Lionel Etoundi

Personal information
- Full name: Lionel Abate Etoundi
- Date of birth: 25 September 2000 (age 25)
- Place of birth: Yaoundé, Cameroon
- Height: 1.80 m (5 ft 11 in)
- Position: Forward

Team information
- Current team: Chełmianka Chełm
- Number: 10

Youth career
- AS Fortuna

Senior career*
- Years: Team / Apps / (Gls)
- 2018–2019: AS Fortuna
- 2019: → Real Monarchs (loan) / 9 / (1)
- 2020: OFK Žarkovo / 0 / (0)
- 2020–2022: Coton Sport
- 2022: Kuźnia Ustroń / 14 / (9)
- 2022–2025: Podbeskidzie / 37 / (6)
- 2023: → Wisła Sandomierz (loan) / 15 / (10)
- 2025–2026: Železiarne Podbrezová / 12 / (1)
- 2025: → Baník Lehota Vtáčnikom (loan) / 17 / (3)
- 2026–: Chełmianka Chełm / 5 / (1)

International career
- 2015: Cameroon U17
- Cameroon U20
- Cameroon U23

= Lionel Abate Etoundi =

Cameroonian footballer (born 2000)

Lionel Abate Etoundi (born 25 September 2000) is a Cameroonian professional footballer who plays as a forward for Polish club Chełmianka Chełm.

==Club career==
Etoundi started his career at local Cameroonian side AS Fortuna, from where he made a loan move to the United States joining Real Monarchs. He made nine appearances and scored once for the team in the 2019 USL Championship season. He was part of the championship winning team.

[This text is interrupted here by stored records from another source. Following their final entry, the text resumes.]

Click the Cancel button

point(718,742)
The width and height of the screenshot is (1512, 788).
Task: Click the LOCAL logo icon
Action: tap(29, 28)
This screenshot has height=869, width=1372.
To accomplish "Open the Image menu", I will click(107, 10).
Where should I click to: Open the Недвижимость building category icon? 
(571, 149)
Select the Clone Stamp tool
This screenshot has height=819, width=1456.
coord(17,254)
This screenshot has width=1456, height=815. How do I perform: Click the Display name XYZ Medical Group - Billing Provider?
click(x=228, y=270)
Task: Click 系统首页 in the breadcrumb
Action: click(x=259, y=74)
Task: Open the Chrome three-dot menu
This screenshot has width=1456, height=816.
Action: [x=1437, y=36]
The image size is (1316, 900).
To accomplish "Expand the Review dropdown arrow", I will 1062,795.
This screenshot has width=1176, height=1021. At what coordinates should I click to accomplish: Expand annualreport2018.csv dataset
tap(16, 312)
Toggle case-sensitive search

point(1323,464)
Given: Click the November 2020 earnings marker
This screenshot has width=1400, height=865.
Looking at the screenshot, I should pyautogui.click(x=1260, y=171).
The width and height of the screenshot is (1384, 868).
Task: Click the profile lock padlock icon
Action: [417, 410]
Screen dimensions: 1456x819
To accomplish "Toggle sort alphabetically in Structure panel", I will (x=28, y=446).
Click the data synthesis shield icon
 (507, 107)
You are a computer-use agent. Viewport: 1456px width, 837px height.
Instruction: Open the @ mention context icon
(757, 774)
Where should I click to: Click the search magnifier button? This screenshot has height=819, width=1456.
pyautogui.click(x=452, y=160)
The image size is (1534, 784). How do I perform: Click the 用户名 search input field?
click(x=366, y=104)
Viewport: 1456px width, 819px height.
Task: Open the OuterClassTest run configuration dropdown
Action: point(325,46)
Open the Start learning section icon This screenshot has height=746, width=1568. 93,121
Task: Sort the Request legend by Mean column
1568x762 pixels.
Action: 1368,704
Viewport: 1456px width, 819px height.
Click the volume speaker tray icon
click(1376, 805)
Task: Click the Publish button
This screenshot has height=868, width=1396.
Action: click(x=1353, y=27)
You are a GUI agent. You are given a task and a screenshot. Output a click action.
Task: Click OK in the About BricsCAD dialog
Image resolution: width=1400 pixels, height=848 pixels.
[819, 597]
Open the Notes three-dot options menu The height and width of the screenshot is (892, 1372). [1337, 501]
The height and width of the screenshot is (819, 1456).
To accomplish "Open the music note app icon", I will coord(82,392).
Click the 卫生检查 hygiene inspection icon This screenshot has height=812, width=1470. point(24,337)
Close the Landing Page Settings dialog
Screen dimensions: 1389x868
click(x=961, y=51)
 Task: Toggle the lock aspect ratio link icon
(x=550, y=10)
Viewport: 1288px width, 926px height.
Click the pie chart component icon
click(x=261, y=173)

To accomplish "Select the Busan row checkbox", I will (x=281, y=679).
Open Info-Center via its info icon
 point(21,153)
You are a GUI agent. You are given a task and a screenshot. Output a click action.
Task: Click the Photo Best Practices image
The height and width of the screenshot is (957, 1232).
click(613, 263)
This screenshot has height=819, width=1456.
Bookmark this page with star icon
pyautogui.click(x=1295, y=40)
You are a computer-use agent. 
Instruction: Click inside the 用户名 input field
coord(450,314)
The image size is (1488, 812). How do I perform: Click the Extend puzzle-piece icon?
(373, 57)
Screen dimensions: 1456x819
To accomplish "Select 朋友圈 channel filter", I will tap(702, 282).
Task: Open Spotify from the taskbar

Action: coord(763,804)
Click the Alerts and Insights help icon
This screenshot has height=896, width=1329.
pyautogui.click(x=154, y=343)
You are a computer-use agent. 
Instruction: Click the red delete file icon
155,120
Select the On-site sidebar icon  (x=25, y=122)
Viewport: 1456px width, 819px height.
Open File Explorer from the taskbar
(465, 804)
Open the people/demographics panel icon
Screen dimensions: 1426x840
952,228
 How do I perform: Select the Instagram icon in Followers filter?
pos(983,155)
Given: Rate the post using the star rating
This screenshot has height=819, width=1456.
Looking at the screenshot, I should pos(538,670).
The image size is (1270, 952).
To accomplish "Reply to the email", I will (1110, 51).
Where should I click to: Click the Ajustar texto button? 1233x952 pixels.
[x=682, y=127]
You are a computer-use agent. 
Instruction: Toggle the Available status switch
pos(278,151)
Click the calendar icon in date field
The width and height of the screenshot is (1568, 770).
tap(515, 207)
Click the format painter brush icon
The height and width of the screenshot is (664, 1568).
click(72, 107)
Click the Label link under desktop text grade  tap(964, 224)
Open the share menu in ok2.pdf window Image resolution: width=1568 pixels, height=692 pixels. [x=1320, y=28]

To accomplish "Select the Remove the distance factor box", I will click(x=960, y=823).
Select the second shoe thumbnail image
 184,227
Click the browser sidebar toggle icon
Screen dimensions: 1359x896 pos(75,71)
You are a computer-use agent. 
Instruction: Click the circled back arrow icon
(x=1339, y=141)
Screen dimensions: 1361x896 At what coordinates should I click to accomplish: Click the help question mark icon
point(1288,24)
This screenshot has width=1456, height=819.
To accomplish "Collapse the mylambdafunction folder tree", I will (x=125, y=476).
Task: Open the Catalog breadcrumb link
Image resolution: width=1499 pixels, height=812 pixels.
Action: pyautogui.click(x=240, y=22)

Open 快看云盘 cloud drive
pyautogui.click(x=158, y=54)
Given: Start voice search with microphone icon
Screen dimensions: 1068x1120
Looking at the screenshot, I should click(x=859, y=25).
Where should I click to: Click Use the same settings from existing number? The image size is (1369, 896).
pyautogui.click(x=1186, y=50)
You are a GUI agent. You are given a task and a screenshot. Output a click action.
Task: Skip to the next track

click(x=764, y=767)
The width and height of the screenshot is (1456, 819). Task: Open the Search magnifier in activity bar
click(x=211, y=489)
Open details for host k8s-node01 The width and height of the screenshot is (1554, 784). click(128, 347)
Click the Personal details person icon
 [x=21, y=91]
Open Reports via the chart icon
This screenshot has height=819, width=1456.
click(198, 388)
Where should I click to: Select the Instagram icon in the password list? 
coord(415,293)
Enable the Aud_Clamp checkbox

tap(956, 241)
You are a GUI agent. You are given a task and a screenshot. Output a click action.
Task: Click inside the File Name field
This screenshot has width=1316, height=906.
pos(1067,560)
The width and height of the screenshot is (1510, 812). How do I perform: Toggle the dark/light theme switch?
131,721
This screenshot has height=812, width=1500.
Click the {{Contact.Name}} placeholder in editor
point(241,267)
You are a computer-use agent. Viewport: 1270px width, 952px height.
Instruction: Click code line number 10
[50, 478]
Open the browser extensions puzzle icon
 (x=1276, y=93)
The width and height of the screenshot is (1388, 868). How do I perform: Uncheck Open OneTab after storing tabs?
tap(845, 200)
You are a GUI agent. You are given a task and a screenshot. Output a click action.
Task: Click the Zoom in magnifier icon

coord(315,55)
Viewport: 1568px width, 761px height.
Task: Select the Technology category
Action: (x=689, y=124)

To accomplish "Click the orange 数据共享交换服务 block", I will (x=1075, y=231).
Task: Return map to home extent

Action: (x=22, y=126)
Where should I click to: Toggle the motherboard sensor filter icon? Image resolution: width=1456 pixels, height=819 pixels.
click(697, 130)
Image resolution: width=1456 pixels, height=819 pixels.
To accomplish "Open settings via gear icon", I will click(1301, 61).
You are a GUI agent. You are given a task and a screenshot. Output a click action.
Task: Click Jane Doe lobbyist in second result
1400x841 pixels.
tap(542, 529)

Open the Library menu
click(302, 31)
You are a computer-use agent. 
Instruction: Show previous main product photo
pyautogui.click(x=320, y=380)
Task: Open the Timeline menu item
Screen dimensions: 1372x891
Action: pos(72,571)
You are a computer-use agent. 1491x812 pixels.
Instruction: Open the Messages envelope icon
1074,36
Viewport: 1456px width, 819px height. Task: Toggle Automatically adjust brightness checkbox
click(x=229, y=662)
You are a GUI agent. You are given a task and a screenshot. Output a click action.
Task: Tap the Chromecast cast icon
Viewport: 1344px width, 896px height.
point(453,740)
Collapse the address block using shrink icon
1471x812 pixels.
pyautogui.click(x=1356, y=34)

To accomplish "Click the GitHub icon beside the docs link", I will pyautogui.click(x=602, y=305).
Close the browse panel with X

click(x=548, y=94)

On 18 January 2022, he joined Polish fifth division club Kuźnia Ustroń. In July 2022, Etoundi moved to I liga side Podbeskidzie Bielsko-Biała, initially to play for their reserve team. On 30 August 2022, he was registered to play in I liga and made his debut for the senior team, scoring once in a 2–1 Polish Cup away loss against Lechia Zielona Góra.

On 17 February 2023, he was loaned to fourth division club Wisła Sandomierz until the end of the season.

On 23 January 2025, Etoundi moved to Slovak club Železiarne Podbrezová on a three-and-a-half-year contract.

On 19 January 2026, Etoundi returned to Poland and signed an eighteen-month deal with III liga side Chełmianka Chełm.

==International career==
Etoundi had been regular in Cameroonian youth squads since 2015, having started then with the U17 level, followed by U20, before joining the U23 squad where it has made greatest impact, especially during 2018.